NYBG Doctoral Defense: Conservation, Comparative Genomics, and Species Delimitation of the Reindeer Lichens
Tuesday, July 20, 2021
5 – 6 p.m.
The NYBG Graduate Studies Program trains Master’s and Ph.D. students in Plant Science in partnership with six affiliated universities. At the time of their thesis defense, Ph.D. students are required to present a public seminar to explain the context, methods, results, and significance of their dissertation research. The presentations are evaluated by the thesis defense committee, a combination of university professors, and NYBG scientists. Dissertation defense seminars offer great exposure to modern botanical research, and students employ a diversity of techniques during the five-year dissertation research project.
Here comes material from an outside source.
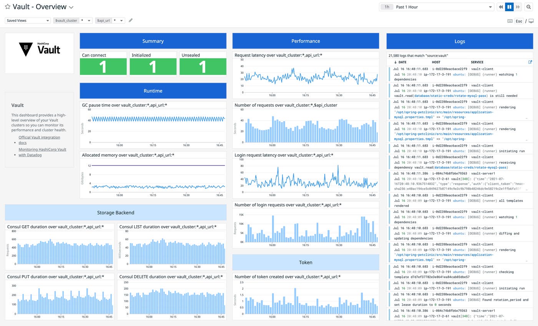Viewport: 538px width, 326px height.
Task: Click the zoom-out magnifier icon
Action: [528, 7]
The genus Cladonia is one of the most diverse genera of lichenized fungi, with over 500 known species encompassing an array of morphologies and habits. These lichens form keystone species in many habitats and serve a variety of ecological roles. As in most lichens, phylogenetic study has been limited by the loci used, and adoption of next-generation sequence methods has been slow. Cladonia is also understudied in terms of conservation, with only a handful of species in the genus assessed with IUCN Red List guidelines. In this seminar, Ph.D. candidate Jordan Hoffman presents his dissertation research aimed at addressing gaps in the scientific understanding of this important lichen genus. The results of his work include assembling mitochondrial genomes and other molecular data for Cladonia; providing the first intraspecific comparison of lichen mitochondrial genomes and homing endonuclease genes; establishing molecular support for multiple distinct species including one new to science; and contributing to a steadily growing body of conservation assessments, of which lichens are desperately in need.
About the Speaker
Jordan Hoffman is a fifth-year Ph.D. student in the Plant Sciences program at the City University of New York. Upon graduating with a B.S. in biology from Oakland University, Jordan went on to acquire M.S. degrees in Ecology and Evolutionary Biology and Conservation Biology from Tulane University and Central Michigan University, respectively. Jordan studied insect behavior, endophytic fungi, and freshwater mussel genetics before diving into lichenology in the Lendemer Lab at The New York Botanical Garden. Today Jordan’s research focuses mainly on the genetics and conservation of the reindeer lichens (Cladonia).